Question

A quantity $ Q $ is formulated as $ Q = X^{-2} Y^{3/2} Z^{-2/5} $. $ X $, $ Y $, and $ Z $ are independent parameters which have fractional errors of 0.1, 0.2, and 0.5, respectively in measurement. The maximum fractional error of $ Q $ is:

• A. 0.7
• B. 0.1
• C. 0.8
• D. 0.6

Hint:

When dealing with propagation of errors, remember to apply the error propagation formula, which involves the sum of the products of the partial derivatives and the corresponding fractional errors of each variable.

Answer 1

The Correct Option is A

To determine the maximum fractional error in the quantity \(Q\), we will need to consider how the errors in parameters \(X\), \(Y\), and \(Z\) propagate through the equation.

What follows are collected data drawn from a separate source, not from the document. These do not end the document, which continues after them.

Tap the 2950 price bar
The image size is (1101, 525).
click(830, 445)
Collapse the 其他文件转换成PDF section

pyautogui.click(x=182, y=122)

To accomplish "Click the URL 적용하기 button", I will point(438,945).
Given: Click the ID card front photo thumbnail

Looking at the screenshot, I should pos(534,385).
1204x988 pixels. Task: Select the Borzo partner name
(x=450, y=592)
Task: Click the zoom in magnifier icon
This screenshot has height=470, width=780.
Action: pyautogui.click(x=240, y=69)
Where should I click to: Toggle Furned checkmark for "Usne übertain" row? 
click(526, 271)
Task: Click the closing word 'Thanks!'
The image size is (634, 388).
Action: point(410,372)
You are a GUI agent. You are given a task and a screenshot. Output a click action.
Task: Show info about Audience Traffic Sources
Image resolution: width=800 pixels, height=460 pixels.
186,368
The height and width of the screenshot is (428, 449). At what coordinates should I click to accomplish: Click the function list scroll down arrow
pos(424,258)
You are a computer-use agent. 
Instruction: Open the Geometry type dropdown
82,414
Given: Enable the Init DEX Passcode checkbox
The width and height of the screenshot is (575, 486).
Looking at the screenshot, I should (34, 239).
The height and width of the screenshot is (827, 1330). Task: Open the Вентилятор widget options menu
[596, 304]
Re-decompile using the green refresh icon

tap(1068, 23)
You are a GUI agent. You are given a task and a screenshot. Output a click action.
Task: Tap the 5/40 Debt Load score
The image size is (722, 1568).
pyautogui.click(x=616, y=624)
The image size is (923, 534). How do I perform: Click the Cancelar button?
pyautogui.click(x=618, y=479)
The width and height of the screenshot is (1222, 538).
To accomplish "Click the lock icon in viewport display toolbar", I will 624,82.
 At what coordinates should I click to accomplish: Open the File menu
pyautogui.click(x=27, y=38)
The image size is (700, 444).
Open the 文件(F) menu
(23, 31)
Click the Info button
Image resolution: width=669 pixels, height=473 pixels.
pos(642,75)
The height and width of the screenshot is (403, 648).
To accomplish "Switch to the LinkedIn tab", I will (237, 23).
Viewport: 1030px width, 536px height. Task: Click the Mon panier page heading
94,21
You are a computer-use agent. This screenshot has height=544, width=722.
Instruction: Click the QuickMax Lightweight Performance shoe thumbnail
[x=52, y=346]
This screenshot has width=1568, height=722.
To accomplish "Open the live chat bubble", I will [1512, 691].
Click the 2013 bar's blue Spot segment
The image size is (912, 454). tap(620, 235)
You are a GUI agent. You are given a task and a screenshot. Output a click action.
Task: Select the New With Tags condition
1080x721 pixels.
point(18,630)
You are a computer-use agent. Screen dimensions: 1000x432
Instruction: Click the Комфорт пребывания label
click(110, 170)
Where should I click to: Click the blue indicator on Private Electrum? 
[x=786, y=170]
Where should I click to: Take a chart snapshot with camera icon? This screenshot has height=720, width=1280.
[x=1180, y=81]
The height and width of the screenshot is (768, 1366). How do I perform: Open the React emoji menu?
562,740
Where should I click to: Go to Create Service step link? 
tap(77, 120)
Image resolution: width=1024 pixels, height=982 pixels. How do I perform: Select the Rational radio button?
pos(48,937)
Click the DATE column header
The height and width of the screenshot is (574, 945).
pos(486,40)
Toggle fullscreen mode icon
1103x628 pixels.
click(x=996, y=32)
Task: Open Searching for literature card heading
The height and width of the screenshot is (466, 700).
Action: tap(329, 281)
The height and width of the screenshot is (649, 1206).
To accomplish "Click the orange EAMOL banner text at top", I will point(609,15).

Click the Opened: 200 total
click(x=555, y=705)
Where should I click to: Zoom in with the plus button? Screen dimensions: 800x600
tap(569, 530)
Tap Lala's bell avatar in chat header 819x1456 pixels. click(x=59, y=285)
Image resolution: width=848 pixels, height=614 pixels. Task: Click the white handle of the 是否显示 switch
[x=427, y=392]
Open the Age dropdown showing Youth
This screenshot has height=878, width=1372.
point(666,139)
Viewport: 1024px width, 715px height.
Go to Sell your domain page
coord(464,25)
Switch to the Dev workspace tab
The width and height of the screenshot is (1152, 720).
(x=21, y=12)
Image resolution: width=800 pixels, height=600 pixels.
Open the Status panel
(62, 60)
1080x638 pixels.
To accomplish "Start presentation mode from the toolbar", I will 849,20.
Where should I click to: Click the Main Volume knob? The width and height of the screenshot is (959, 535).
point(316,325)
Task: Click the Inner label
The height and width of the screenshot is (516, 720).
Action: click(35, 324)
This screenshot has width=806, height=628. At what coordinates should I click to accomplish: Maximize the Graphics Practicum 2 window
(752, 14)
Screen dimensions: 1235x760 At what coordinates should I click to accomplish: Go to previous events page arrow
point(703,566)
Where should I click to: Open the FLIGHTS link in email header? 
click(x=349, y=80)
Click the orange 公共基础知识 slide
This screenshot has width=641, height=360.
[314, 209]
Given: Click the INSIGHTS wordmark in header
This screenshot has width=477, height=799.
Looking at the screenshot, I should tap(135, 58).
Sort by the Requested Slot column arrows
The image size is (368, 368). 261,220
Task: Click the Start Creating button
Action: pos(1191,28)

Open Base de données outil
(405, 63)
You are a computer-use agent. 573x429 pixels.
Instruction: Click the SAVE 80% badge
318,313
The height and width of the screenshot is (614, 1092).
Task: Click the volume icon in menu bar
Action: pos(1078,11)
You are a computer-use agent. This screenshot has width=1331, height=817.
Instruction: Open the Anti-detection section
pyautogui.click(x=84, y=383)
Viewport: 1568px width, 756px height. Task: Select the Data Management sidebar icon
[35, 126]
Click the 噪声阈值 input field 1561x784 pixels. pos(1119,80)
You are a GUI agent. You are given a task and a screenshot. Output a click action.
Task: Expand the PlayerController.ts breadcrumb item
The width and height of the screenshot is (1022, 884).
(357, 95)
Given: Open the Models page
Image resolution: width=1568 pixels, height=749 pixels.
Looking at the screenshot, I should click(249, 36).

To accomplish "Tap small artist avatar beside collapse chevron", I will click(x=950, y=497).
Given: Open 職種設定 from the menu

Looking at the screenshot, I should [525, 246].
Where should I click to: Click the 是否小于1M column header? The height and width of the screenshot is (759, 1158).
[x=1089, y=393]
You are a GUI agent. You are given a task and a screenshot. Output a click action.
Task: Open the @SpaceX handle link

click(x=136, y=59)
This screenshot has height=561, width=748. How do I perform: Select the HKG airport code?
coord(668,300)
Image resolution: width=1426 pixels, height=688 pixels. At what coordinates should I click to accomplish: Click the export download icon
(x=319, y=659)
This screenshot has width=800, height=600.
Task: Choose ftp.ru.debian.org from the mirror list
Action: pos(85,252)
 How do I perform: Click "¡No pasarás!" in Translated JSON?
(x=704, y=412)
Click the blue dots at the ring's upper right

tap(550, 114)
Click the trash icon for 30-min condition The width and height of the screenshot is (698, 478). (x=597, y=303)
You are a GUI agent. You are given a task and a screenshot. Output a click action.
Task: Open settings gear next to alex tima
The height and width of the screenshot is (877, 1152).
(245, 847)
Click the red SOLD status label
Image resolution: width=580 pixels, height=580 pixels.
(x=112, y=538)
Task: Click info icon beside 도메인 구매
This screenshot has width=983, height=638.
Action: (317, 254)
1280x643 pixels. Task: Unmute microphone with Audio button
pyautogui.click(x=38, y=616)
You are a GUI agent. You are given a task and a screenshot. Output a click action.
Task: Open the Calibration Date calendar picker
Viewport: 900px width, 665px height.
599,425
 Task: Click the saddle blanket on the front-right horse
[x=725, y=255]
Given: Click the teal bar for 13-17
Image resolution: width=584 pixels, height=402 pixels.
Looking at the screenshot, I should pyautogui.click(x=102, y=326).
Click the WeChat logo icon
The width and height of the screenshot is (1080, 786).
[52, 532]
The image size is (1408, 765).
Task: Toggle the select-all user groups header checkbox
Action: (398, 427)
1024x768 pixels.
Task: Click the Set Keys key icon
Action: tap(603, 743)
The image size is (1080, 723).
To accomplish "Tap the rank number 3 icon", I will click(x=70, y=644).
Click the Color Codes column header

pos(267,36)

The given quantity is:

\(Q = X^{-2} Y^{3/2} Z^{-2/5}\)

The fractional error of a product or quotient can be found by taking the partial derivative with respect to each variable, multiplying by the corresponding fractional error, and summing the absolute values of these terms:

The general formula for fractional error in a multiplicative relationship \(Q = X^a Y^b Z^c\) is:

\(\frac{\Delta Q}{Q} = |a| \frac{\Delta X}{X} + |b| \frac{\Delta Y}{Y} + |c| \frac{\Delta Z}{Z}\)

For the given function \(Q = X^{-2} Y^{3/2} Z^{-2/5}\), the exponents are \(a = -2\), \(b = \frac{3}{2}\), and \(c = -\frac{2}{5}\).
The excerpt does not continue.